• AIM OF THE TASK:
The records that follow are to be repeated exactly, without any pictures.

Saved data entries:
BEGIN
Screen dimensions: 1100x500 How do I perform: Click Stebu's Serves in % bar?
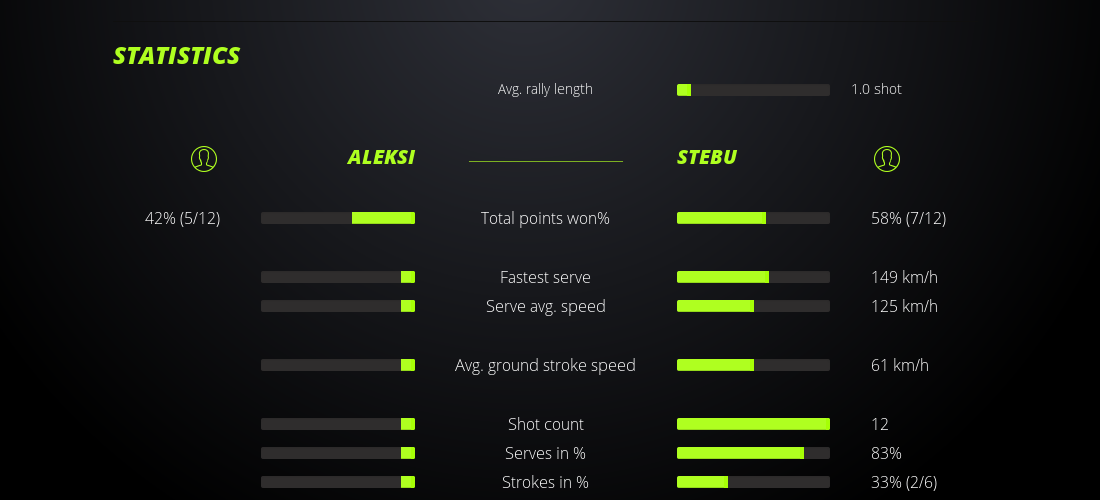[753, 453]
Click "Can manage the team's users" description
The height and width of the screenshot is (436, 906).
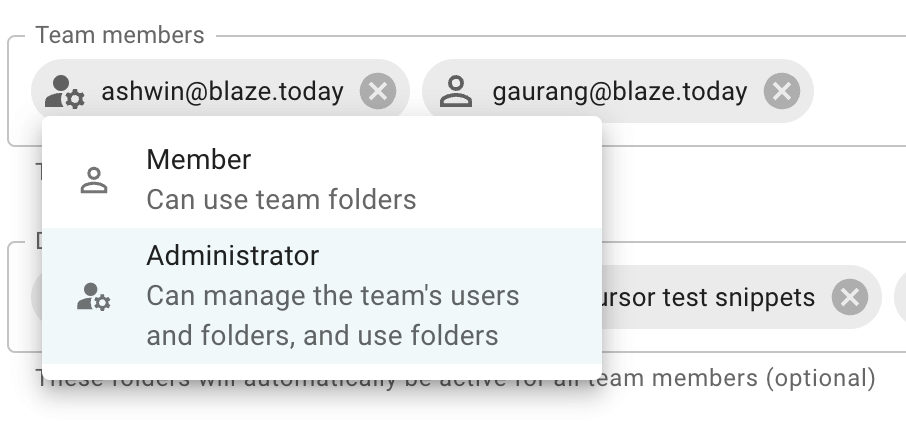pos(332,296)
END
• FINISHED EXERCISE:
Screen dimensions: 1100x500 How do I perform: Click Stebu's Serves in % bar?
[753, 453]
Click "Can manage the team's users" description
The height and width of the screenshot is (436, 906).
pos(332,296)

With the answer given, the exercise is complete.